At the base of the fountain, four black children were playing, their mothers on the adjacent bench. Looking up at the statue in the fountain, the ants creep back and they head for the plaque that says “Robert E. Lee.” All of a sudden, black ants are between my toes and all over the shallow pool and I notice the incredible irony of the children, cheerfully playing, in a fountain with a confederate general on a horse.
“Let’s get back to the hotel, I think it’s got a pool,” Matt says excitedly. No one noticed the allegory of American history right there in the fountain, and I didn’t feel like mentioning it just then. “Sounds good to me,” I say as we head down the long main street to the white-owned Days Inn.
I feel like an outsider here, perplexed by the racial tensions of the town and even more about how I might fit in. Both blacks and whites walk the ghost-like streets, and I realize they are walking on separate sides. Now the ants are here again – first one, then I see the dark, moving shadow of their army at my feet in the road ahead. Thinking back to the record store, it was on the left side — the black side — the side we’re walking on now. They’re all wondering what the hell these kids, likely northerners, are doing here. Now come the sideways looks from whites across the street, and quizzical eyebrows curling on black faces passing us. A few men in an old pick-up with a rifle in the back window pass for the second time.

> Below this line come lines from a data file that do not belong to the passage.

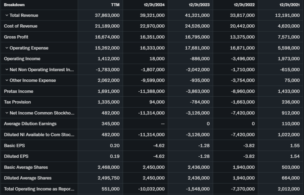Screen dimensions: 304x195
Task: Expand Net Non Operating Interest chevron
Action: tap(7, 70)
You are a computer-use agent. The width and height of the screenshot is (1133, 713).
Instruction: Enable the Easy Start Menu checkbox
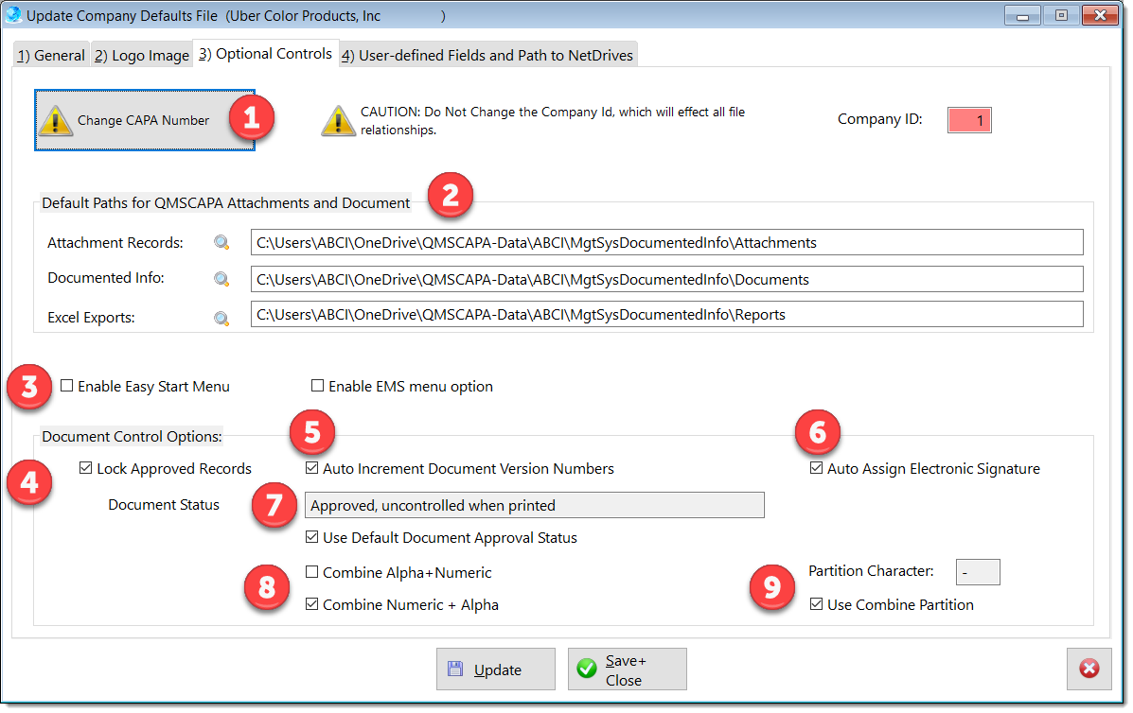(67, 386)
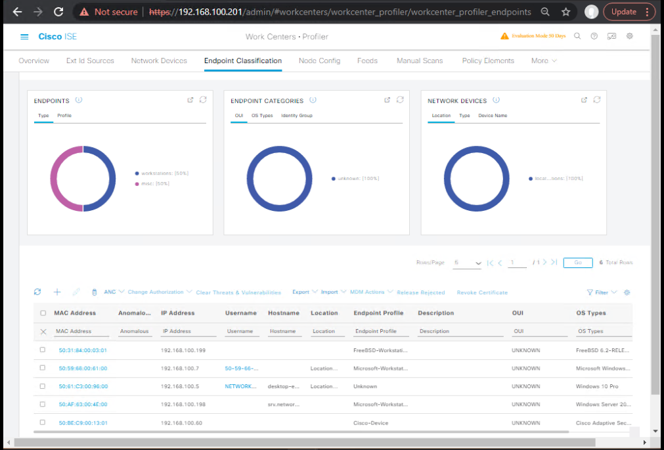Switch to the Network Devices tab
The image size is (664, 450).
[159, 60]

Maybe it was the heat or the strangeness of the events or the thickness of the air, but I couldn’t process much of the long night we spent in that town. I’d never been oblivious to race before Forsyth, but I had also never understood the deep divisions and unspoken color rules of the South.
[twi]We only needed to fix a timing belt and somehow we landed in a time-warped, segregated place teeming with history’s scars and contradictions. But we were just kids on a road trip then, playful and hopeful about witnessing more of America. None of us noticed all of this then.
At the stoplight, Carl and Matt, as if sensing what I have and not wanting to challenge it, start to cross to the other side. “Wait, guys,” I say. “No, we’re walking this way,” pointing to the side I’m on. They smile approvingly, and I hope they know what I mean; or maybe that they’ll never know what I mean.
The three of us skip along the sidewalk singing radio tunes to pass the time, as the sun loses its potency and the gentle Georgian moon shines above.